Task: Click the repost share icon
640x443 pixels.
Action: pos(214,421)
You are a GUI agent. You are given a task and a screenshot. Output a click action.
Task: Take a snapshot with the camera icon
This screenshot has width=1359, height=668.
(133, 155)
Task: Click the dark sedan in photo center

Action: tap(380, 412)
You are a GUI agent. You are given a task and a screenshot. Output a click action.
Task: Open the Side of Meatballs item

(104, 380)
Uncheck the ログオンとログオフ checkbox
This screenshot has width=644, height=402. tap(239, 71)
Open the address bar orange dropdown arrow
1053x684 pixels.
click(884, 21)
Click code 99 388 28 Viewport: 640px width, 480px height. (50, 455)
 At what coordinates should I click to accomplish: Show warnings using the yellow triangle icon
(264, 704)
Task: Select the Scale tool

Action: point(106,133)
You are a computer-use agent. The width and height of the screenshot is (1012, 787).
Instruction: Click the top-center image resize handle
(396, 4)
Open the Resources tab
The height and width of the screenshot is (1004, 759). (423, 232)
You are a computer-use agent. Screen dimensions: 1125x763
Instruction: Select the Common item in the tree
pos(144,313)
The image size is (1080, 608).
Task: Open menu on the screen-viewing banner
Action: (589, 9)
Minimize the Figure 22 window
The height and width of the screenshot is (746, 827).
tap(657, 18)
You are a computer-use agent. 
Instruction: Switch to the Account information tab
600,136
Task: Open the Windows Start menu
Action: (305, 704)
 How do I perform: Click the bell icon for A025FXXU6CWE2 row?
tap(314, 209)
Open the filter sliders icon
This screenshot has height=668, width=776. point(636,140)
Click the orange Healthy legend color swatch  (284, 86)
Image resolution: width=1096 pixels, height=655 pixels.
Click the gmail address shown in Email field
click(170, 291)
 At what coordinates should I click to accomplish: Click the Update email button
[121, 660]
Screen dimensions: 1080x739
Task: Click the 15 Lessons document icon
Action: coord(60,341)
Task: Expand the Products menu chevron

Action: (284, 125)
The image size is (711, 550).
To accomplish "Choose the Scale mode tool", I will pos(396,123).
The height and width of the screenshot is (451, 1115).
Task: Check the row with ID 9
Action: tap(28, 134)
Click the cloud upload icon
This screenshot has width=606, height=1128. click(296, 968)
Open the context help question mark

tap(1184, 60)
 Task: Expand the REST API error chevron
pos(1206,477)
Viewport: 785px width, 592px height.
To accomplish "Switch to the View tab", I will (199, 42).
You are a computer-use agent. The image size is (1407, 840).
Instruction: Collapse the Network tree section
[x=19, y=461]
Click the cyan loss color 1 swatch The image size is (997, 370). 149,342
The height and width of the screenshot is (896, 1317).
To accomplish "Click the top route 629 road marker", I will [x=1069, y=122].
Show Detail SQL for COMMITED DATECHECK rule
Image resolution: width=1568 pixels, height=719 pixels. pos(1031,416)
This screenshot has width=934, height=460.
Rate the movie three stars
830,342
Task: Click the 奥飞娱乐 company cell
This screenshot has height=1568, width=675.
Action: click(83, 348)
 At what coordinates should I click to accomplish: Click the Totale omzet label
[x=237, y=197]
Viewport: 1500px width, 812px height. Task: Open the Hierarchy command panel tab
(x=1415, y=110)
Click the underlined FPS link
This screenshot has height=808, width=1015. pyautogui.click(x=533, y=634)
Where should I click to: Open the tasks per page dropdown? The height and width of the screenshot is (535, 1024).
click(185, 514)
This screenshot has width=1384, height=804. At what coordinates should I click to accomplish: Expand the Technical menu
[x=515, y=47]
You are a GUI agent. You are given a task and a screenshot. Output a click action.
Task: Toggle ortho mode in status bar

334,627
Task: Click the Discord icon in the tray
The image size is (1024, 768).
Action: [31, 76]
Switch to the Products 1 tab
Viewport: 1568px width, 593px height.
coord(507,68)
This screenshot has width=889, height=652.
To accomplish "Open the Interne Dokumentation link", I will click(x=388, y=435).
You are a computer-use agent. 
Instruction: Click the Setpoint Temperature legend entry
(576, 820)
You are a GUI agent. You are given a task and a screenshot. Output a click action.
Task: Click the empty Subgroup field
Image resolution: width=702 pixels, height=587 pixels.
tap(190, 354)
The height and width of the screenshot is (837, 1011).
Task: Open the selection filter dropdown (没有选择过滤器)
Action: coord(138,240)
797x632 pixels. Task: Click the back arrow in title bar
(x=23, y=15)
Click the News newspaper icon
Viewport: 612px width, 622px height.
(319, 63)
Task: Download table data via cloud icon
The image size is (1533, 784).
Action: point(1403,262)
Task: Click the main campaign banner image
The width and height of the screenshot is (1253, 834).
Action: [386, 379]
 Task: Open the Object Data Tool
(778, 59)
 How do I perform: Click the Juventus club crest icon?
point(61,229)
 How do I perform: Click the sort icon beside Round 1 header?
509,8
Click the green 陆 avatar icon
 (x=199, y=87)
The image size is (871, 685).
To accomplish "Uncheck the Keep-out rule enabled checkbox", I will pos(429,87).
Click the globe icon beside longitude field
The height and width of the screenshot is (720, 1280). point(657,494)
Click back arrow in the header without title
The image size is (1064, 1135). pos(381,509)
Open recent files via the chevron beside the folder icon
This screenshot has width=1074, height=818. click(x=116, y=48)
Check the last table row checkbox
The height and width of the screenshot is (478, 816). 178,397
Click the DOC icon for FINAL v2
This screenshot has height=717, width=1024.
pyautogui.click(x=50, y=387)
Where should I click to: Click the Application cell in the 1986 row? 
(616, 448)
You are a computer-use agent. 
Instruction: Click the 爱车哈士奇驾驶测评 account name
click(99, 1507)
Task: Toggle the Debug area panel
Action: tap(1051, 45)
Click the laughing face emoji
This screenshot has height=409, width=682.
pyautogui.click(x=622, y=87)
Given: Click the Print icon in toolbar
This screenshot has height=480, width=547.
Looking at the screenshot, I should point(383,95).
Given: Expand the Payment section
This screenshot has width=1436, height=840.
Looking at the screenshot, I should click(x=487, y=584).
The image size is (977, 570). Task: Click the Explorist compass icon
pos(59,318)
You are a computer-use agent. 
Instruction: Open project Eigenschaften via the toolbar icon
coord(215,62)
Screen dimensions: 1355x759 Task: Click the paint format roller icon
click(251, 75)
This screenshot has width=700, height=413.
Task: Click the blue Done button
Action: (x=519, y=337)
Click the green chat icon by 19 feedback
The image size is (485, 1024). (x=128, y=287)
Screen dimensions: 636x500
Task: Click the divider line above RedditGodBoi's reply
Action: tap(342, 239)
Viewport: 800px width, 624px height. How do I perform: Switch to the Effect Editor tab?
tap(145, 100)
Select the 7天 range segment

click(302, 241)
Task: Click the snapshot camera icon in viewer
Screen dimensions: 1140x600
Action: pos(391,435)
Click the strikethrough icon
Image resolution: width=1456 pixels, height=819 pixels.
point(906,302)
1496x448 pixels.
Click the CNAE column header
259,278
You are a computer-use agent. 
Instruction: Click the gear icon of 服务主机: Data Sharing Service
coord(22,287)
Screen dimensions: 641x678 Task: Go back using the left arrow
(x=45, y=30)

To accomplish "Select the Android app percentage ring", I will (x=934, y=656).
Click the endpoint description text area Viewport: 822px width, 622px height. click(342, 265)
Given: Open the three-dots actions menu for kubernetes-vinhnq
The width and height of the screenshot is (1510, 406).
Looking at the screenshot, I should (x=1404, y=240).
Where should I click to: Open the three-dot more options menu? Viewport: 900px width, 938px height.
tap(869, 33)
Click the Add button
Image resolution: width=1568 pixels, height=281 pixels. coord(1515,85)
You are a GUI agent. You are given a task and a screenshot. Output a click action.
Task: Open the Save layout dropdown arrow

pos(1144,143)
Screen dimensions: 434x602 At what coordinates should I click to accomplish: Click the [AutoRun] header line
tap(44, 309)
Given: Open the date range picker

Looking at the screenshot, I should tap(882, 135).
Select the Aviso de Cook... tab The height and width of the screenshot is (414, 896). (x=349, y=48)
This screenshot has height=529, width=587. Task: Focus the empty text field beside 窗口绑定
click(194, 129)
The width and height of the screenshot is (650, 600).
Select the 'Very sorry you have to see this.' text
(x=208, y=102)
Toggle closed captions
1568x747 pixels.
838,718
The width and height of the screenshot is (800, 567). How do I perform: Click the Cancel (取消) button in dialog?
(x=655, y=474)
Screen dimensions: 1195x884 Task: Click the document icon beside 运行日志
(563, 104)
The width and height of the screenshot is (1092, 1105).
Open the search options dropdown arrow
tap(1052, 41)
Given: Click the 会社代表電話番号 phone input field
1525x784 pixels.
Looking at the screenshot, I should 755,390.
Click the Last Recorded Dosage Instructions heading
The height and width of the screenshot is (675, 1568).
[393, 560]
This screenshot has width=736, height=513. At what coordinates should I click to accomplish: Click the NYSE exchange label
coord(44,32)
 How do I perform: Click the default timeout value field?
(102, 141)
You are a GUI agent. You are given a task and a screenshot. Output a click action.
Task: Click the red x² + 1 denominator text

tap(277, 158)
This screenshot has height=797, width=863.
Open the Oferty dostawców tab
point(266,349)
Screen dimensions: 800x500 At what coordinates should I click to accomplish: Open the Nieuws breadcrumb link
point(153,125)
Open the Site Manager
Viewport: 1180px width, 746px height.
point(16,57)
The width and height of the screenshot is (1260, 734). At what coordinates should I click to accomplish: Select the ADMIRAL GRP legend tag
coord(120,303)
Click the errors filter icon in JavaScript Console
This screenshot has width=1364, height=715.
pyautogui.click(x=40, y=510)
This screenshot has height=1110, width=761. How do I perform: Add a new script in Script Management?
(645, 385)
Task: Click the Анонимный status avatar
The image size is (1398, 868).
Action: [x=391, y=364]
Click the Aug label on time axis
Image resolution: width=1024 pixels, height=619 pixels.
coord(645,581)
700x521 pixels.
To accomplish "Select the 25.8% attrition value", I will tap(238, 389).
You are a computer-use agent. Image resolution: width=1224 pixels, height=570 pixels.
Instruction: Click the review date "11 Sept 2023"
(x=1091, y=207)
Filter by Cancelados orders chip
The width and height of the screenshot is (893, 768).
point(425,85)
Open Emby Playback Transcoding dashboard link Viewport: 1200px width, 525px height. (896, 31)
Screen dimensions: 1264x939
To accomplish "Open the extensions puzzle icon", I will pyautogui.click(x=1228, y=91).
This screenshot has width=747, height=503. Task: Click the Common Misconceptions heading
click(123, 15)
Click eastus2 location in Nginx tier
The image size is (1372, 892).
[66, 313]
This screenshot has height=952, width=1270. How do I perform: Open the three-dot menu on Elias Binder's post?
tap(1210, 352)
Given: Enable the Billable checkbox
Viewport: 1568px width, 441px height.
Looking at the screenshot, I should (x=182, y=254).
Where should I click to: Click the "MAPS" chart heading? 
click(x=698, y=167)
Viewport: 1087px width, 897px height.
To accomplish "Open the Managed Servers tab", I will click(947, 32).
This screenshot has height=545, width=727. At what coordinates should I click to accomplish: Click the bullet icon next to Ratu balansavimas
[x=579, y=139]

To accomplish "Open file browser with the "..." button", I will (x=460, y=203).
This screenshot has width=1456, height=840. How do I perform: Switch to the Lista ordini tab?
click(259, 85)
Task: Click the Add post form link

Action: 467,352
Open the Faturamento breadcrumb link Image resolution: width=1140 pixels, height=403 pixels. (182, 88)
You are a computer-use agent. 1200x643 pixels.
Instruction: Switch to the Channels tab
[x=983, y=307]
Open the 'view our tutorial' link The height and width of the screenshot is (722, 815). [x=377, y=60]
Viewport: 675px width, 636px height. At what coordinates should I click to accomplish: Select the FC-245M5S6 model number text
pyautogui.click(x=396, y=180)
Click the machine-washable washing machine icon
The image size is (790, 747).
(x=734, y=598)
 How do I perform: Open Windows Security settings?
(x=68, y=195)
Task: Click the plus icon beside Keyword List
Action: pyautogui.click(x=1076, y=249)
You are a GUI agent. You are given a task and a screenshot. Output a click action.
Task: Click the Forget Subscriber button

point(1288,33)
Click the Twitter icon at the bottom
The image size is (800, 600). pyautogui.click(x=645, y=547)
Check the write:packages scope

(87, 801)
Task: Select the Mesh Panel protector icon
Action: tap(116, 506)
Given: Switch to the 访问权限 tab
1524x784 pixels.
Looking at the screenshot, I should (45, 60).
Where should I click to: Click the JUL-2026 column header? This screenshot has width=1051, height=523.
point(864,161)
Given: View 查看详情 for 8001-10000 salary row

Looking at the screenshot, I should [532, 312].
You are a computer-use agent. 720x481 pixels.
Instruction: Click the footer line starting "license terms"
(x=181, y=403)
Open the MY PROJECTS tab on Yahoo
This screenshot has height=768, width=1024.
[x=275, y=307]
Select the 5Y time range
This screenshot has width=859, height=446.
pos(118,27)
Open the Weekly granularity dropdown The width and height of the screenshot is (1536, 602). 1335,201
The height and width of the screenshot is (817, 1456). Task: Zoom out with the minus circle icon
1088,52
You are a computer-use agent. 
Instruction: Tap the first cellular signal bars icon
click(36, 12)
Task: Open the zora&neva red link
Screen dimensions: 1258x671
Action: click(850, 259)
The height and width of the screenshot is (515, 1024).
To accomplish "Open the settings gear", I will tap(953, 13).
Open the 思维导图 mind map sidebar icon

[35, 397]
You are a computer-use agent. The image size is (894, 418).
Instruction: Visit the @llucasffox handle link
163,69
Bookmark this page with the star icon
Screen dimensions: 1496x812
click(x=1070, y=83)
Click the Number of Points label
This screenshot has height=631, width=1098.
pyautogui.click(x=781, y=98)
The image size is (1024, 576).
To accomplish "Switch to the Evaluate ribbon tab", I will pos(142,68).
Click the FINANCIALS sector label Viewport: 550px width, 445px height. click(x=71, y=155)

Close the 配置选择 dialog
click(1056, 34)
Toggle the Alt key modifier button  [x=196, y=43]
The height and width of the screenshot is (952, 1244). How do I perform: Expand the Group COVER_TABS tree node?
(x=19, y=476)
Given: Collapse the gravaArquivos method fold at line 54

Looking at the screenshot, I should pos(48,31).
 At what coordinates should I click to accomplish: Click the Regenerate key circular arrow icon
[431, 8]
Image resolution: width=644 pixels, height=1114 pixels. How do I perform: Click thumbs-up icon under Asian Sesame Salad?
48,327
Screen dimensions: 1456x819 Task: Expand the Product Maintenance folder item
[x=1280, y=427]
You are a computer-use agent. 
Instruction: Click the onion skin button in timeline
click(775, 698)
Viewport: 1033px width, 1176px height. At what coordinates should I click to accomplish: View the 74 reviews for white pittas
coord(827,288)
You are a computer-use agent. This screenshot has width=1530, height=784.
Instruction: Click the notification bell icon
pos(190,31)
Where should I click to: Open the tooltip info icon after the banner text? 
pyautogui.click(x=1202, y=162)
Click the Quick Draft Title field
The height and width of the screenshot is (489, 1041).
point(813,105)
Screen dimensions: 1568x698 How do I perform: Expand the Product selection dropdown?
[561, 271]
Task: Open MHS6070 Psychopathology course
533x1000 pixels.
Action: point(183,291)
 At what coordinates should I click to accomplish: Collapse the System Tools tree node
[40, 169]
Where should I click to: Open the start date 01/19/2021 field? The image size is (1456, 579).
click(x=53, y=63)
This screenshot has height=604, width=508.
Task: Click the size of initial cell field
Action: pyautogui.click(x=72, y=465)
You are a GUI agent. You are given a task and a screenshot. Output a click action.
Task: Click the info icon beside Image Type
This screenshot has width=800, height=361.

▶ [YOUR INSTRUCTIONS]
Scan the listing for "camera" and copy out each line that has it.

▶ [RESPONSE]
Task: Take a snapshot with the camera icon
Task: Click the snapshot camera icon in viewer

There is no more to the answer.